## GIVEN DATA
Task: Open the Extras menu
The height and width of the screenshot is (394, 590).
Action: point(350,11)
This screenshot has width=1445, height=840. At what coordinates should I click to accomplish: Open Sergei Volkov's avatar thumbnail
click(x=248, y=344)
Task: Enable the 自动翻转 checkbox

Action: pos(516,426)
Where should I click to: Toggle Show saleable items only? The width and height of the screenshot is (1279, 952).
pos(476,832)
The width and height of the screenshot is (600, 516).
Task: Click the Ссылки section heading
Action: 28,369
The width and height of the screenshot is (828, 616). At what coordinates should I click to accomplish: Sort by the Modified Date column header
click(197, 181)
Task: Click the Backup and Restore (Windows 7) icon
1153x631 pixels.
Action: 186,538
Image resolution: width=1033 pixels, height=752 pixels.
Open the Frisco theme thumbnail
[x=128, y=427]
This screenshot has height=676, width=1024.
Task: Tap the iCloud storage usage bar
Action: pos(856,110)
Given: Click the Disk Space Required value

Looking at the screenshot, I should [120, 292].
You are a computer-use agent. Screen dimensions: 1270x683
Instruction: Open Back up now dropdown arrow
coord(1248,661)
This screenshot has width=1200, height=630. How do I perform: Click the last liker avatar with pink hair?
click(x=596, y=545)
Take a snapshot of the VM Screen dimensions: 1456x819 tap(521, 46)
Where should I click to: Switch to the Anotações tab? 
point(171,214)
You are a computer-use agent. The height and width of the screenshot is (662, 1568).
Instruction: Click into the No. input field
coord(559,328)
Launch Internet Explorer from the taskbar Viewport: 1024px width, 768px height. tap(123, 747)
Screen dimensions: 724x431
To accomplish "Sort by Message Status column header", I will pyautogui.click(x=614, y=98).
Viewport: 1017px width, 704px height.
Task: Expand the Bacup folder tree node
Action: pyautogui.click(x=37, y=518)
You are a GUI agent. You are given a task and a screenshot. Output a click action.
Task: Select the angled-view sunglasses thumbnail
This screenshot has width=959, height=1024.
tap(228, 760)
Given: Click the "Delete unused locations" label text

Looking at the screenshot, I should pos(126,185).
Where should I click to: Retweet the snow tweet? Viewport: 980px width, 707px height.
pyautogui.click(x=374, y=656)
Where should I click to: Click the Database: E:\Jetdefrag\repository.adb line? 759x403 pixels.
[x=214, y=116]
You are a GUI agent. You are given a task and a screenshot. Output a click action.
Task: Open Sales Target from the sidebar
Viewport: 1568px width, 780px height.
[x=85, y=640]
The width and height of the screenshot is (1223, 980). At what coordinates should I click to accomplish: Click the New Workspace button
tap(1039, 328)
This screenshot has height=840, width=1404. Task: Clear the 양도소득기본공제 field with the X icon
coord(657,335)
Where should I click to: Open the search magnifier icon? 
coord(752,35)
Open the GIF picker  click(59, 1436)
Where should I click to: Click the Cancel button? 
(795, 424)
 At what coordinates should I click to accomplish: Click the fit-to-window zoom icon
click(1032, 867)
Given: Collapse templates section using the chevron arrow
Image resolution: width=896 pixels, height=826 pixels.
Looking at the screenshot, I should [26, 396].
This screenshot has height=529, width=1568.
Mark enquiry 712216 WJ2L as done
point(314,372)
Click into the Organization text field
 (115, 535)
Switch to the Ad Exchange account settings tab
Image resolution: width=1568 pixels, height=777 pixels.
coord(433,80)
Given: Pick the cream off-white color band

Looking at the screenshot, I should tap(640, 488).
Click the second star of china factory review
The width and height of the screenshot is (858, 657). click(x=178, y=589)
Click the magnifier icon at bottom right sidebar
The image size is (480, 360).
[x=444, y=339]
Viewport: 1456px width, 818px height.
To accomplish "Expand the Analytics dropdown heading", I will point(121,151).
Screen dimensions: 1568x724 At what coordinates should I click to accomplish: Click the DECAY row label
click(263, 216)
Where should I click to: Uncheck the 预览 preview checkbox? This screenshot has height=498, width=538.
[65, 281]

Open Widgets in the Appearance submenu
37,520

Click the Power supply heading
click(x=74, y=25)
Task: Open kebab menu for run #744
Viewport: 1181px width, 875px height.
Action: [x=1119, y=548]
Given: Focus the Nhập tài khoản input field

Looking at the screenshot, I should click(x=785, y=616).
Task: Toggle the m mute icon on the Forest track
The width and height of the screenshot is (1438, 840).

## DIRECTIONS FOR THIS TASK
Give every line of the items above as a JSON list of strings, one string per line, leaving out blank lines.

## EXERCISE SOLUTION
[
  "Task: Open the Extras menu",
  "The height and width of the screenshot is (394, 590).",
  "Action: point(350,11)",
  "This screenshot has width=1445, height=840. At what coordinates should I click to accomplish: Open Sergei Volkov's avatar thumbnail",
  "click(x=248, y=344)",
  "Task: Enable the 自动翻转 checkbox",
  "Action: pos(516,426)",
  "Where should I click to: Toggle Show saleable items only? The width and height of the screenshot is (1279, 952).",
  "pos(476,832)",
  "The width and height of the screenshot is (600, 516).",
  "Task: Click the Ссылки section heading",
  "Action: 28,369",
  "The width and height of the screenshot is (828, 616). At what coordinates should I click to accomplish: Sort by the Modified Date column header",
  "click(197, 181)",
  "Task: Click the Backup and Restore (Windows 7) icon",
  "1153x631 pixels.",
  "Action: 186,538",
  "Image resolution: width=1033 pixels, height=752 pixels.",
  "Open the Frisco theme thumbnail",
  "[x=128, y=427]",
  "This screenshot has height=676, width=1024.",
  "Task: Tap the iCloud storage usage bar",
  "Action: pos(856,110)",
  "Given: Click the Disk Space Required value",
  "Looking at the screenshot, I should [120, 292].",
  "You are a computer-use agent. Screen dimensions: 1270x683",
  "Instruction: Open Back up now dropdown arrow",
  "coord(1248,661)",
  "This screenshot has width=1200, height=630. How do I perform: Click the last liker avatar with pink hair?",
  "click(x=596, y=545)",
  "Take a snapshot of the VM Screen dimensions: 1456x819 tap(521, 46)",
  "Where should I click to: Switch to the Anotações tab? ",
  "point(171,214)",
  "You are a computer-use agent. The height and width of the screenshot is (662, 1568).",
  "Instruction: Click into the No. input field",
  "coord(559,328)",
  "Launch Internet Explorer from the taskbar Viewport: 1024px width, 768px height. tap(123, 747)",
  "Screen dimensions: 724x431",
  "To accomplish \"Sort by Message Status column header\", I will pyautogui.click(x=614, y=98).",
  "Viewport: 1017px width, 704px height.",
  "Task: Expand the Bacup folder tree node",
  "Action: pyautogui.click(x=37, y=518)",
  "You are a GUI agent. You are given a task and a screenshot. Output a click action.",
  "Task: Select the angled-view sunglasses thumbnail",
  "This screenshot has width=959, height=1024.",
  "tap(228, 760)",
  "Given: Click the \"Delete unused locations\" label text",
  "Looking at the screenshot, I should pos(126,185).",
  "Where should I click to: Retweet the snow tweet? Viewport: 980px width, 707px height.",
  "pyautogui.click(x=374, y=656)",
  "Where should I click to: Click the Database: E:\\Jetdefrag\\repository.adb line? 759x403 pixels.",
  "[x=214, y=116]",
  "You are a GUI agent. You are given a task and a screenshot. Output a click action.",
  "Task: Open Sales Target from the sidebar",
  "Viewport: 1568px width, 780px height.",
  "[x=85, y=640]",
  "The width and height of the screenshot is (1223, 980). At what coordinates should I click to accomplish: Click the New Workspace button",
  "tap(1039, 328)",
  "This screenshot has height=840, width=1404. Task: Clear the 양도소득기본공제 field with the X icon",
  "coord(657,335)",
  "Where should I click to: Open the search magnifier icon? ",
  "coord(752,35)",
  "Open the GIF picker  click(59, 1436)",
  "Where should I click to: Click the Cancel button? ",
  "(795, 424)",
  " At what coordinates should I click to accomplish: Click the fit-to-window zoom icon",
  "click(1032, 867)",
  "Given: Collapse templates section using the chevron arrow",
  "Image resolution: width=896 pixels, height=826 pixels.",
  "Looking at the screenshot, I should [26, 396].",
  "This screenshot has height=529, width=1568.",
  "Mark enquiry 712216 WJ2L as done",
  "point(314,372)",
  "Click into the Organization text field",
  " (115, 535)",
  "Switch to the Ad Exchange account settings tab",
  "Image resolution: width=1568 pixels, height=777 pixels.",
  "coord(433,80)",
  "Given: Pick the cream off-white color band",
  "Looking at the screenshot, I should tap(640, 488).",
  "Click the second star of china factory review",
  "The width and height of the screenshot is (858, 657). click(x=178, y=589)",
  "Click the magnifier icon at bottom right sidebar",
  "The image size is (480, 360).",
  "[x=444, y=339]",
  "Viewport: 1456px width, 818px height.",
  "To accomplish \"Expand the Analytics dropdown heading\", I will point(121,151).",
  "Screen dimensions: 1568x724 At what coordinates should I click to accomplish: Click the DECAY row label",
  "click(263, 216)",
  "Where should I click to: Uncheck the 预览 preview checkbox? This screenshot has height=498, width=538.",
  "[65, 281]",
  "Open Widgets in the Appearance submenu",
  "37,520",
  "Click the Power supply heading",
  "click(x=74, y=25)",
  "Task: Open kebab menu for run #744",
  "Viewport: 1181px width, 875px height.",
  "Action: [x=1119, y=548]",
  "Given: Focus the Nhập tài khoản input field",
  "Looking at the screenshot, I should click(x=785, y=616).",
  "Task: Toggle the m mute icon on the Forest track",
  "The width and height of the screenshot is (1438, 840)."
]